**Data for locating visible targets**

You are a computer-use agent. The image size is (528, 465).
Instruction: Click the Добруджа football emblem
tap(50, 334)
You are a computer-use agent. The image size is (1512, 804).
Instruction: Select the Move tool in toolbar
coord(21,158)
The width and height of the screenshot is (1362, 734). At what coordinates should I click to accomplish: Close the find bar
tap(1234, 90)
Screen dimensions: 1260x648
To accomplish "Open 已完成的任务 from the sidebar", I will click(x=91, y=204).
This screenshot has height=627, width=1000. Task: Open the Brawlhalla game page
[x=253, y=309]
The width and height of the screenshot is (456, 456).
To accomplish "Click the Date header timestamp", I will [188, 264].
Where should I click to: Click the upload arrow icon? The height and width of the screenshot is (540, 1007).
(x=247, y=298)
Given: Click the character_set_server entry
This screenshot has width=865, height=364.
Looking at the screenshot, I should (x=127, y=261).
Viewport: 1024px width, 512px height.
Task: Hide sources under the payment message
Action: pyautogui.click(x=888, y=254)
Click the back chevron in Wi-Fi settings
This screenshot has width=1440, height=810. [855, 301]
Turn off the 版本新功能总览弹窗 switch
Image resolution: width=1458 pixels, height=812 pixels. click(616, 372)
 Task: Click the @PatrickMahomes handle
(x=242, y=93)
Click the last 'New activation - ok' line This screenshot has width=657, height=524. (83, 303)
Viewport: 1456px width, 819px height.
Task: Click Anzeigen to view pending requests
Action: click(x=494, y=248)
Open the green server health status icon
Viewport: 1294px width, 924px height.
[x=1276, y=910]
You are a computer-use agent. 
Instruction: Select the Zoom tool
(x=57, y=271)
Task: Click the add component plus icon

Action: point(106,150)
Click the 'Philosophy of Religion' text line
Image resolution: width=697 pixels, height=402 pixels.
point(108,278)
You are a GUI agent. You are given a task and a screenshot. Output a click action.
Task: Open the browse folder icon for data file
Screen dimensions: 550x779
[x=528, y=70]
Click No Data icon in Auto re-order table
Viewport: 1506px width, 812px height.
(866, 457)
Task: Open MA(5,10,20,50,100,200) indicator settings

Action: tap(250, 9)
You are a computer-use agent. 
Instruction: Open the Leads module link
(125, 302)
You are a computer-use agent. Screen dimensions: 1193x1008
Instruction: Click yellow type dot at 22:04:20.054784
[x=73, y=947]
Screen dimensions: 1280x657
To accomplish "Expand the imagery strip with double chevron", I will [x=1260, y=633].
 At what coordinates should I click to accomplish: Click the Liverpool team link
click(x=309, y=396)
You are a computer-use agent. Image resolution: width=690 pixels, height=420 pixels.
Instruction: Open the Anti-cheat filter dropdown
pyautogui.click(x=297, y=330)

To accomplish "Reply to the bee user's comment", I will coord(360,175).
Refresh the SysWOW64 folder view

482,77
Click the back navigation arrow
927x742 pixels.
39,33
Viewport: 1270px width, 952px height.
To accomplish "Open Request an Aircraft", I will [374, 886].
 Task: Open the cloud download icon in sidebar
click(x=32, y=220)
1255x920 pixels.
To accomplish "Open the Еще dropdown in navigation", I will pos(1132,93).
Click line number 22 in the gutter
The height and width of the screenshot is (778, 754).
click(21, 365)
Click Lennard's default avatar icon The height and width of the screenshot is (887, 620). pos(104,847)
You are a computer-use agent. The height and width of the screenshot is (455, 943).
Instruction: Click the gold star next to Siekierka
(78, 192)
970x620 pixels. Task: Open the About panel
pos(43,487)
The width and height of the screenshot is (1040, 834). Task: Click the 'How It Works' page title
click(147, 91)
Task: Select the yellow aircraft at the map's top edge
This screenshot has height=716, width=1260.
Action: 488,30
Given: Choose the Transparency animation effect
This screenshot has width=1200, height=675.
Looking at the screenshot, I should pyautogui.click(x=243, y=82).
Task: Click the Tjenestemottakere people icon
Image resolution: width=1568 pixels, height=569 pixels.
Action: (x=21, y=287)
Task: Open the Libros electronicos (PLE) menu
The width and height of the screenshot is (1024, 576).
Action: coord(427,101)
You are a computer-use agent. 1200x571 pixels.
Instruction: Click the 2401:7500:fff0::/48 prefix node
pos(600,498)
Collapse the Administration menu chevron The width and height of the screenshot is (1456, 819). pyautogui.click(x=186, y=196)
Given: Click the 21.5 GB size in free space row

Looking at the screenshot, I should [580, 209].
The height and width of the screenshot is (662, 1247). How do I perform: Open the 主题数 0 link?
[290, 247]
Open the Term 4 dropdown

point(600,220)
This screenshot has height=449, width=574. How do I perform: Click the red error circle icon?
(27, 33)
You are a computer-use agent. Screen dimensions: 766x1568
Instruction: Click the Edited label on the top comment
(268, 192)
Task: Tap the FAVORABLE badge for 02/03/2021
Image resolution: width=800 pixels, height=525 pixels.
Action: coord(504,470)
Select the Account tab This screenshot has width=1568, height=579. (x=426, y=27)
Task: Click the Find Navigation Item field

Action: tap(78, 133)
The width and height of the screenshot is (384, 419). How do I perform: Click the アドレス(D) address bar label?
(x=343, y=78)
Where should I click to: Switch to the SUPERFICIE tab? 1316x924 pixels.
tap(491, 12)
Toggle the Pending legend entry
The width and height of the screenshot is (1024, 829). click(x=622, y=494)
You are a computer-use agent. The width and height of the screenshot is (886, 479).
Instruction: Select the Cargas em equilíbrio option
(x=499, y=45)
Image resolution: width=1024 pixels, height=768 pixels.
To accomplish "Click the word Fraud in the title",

**TASK STATEMENT**
Render every one of the entries above as a numbered list, one line per item, and skip any blank lines.

**ANSWER TO THIS EXERCISE**
1. You are a computer-use agent. The image size is (528, 465).
2. Instruction: Click the Добруджа football emblem
3. tap(50, 334)
4. You are a computer-use agent. The image size is (1512, 804).
5. Instruction: Select the Move tool in toolbar
6. coord(21,158)
7. The width and height of the screenshot is (1362, 734). At what coordinates should I click to accomplish: Close the find bar
8. tap(1234, 90)
9. Screen dimensions: 1260x648
10. To accomplish "Open 已完成的任务 from the sidebar", I will click(x=91, y=204).
11. This screenshot has height=627, width=1000. Task: Open the Brawlhalla game page
12. [x=253, y=309]
13. The width and height of the screenshot is (456, 456).
14. To accomplish "Click the Date header timestamp", I will [188, 264].
15. Where should I click to: Click the upload arrow icon? The height and width of the screenshot is (540, 1007).
16. (x=247, y=298)
17. Given: Click the character_set_server entry
18. This screenshot has width=865, height=364.
19. Looking at the screenshot, I should (x=127, y=261).
20. Viewport: 1024px width, 512px height.
21. Task: Hide sources under the payment message
22. Action: pyautogui.click(x=888, y=254)
23. Click the back chevron in Wi-Fi settings
24. This screenshot has width=1440, height=810. [855, 301]
25. Turn off the 版本新功能总览弹窗 switch
26. Image resolution: width=1458 pixels, height=812 pixels. click(616, 372)
27.  Task: Click the @PatrickMahomes handle
28. (x=242, y=93)
29. Click the last 'New activation - ok' line This screenshot has width=657, height=524. (83, 303)
30. Viewport: 1456px width, 819px height.
31. Task: Click Anzeigen to view pending requests
32. Action: click(x=494, y=248)
33. Open the green server health status icon
34. Viewport: 1294px width, 924px height.
35. [x=1276, y=910]
36. You are a computer-use agent. 
37. Instruction: Select the Zoom tool
38. (x=57, y=271)
39. Task: Click the add component plus icon
40. Action: point(106,150)
41. Click the 'Philosophy of Religion' text line
42. Image resolution: width=697 pixels, height=402 pixels.
43. point(108,278)
44. You are a GUI agent. You are given a task and a screenshot. Output a click action.
45. Task: Open the browse folder icon for data file
46. Screen dimensions: 550x779
47. [x=528, y=70]
48. Click No Data icon in Auto re-order table
49. Viewport: 1506px width, 812px height.
50. (866, 457)
51. Task: Open MA(5,10,20,50,100,200) indicator settings
52. Action: tap(250, 9)
53. You are a computer-use agent. 
54. Instruction: Open the Leads module link
55. (125, 302)
56. You are a computer-use agent. Screen dimensions: 1193x1008
57. Instruction: Click yellow type dot at 22:04:20.054784
58. [x=73, y=947]
59. Screen dimensions: 1280x657
60. To accomplish "Expand the imagery strip with double chevron", I will [x=1260, y=633].
61.  At what coordinates should I click to accomplish: Click the Liverpool team link
62. click(x=309, y=396)
63. You are a computer-use agent. Image resolution: width=690 pixels, height=420 pixels.
64. Instruction: Open the Anti-cheat filter dropdown
65. pyautogui.click(x=297, y=330)
66. To accomplish "Reply to the bee user's comment", I will coord(360,175).
67. Refresh the SysWOW64 folder view
68. 482,77
69. Click the back navigation arrow
70. 927x742 pixels.
71. 39,33
72. Viewport: 1270px width, 952px height.
73. To accomplish "Open Request an Aircraft", I will [374, 886].
74.  Task: Open the cloud download icon in sidebar
75. click(x=32, y=220)
76. 1255x920 pixels.
77. To accomplish "Open the Еще dropdown in navigation", I will pos(1132,93).
78. Click line number 22 in the gutter
79. The height and width of the screenshot is (778, 754).
80. click(21, 365)
81. Click Lennard's default avatar icon The height and width of the screenshot is (887, 620). pos(104,847)
82. You are a computer-use agent. The height and width of the screenshot is (455, 943).
83. Instruction: Click the gold star next to Siekierka
84. (78, 192)
85. 970x620 pixels. Task: Open the About panel
86. pos(43,487)
87. The width and height of the screenshot is (1040, 834). Task: Click the 'How It Works' page title
88. click(147, 91)
89. Task: Select the yellow aircraft at the map's top edge
90. This screenshot has height=716, width=1260.
91. Action: 488,30
92. Given: Choose the Transparency animation effect
93. This screenshot has width=1200, height=675.
94. Looking at the screenshot, I should pyautogui.click(x=243, y=82).
95. Task: Click the Tjenestemottakere people icon
96. Image resolution: width=1568 pixels, height=569 pixels.
97. Action: (x=21, y=287)
98. Task: Open the Libros electronicos (PLE) menu
99. The width and height of the screenshot is (1024, 576).
100. Action: coord(427,101)
101. You are a computer-use agent. 1200x571 pixels.
102. Instruction: Click the 2401:7500:fff0::/48 prefix node
103. pos(600,498)
104. Collapse the Administration menu chevron The width and height of the screenshot is (1456, 819). pyautogui.click(x=186, y=196)
105. Given: Click the 21.5 GB size in free space row
106. Looking at the screenshot, I should [580, 209].
107. The height and width of the screenshot is (662, 1247). How do I perform: Open the 主题数 0 link?
108. [290, 247]
109. Open the Term 4 dropdown
110. point(600,220)
111. This screenshot has height=449, width=574. How do I perform: Click the red error circle icon?
112. (27, 33)
113. You are a computer-use agent. Screen dimensions: 766x1568
114. Instruction: Click the Edited label on the top comment
115. (268, 192)
116. Task: Tap the FAVORABLE badge for 02/03/2021
117. Image resolution: width=800 pixels, height=525 pixels.
118. Action: coord(504,470)
119. Select the Account tab This screenshot has width=1568, height=579. (x=426, y=27)
120. Task: Click the Find Navigation Item field
121. Action: tap(78, 133)
122. The width and height of the screenshot is (384, 419). How do I perform: Click the アドレス(D) address bar label?
123. (x=343, y=78)
124. Where should I click to: Switch to the SUPERFICIE tab? 1316x924 pixels.
125. tap(491, 12)
126. Toggle the Pending legend entry
127. The width and height of the screenshot is (1024, 829). click(x=622, y=494)
128. You are a computer-use agent. The width and height of the screenshot is (886, 479).
129. Instruction: Select the Cargas em equilíbrio option
130. (x=499, y=45)
131. Image resolution: width=1024 pixels, height=768 pixels.
132. To accomplish "Click the word Fraud in the title",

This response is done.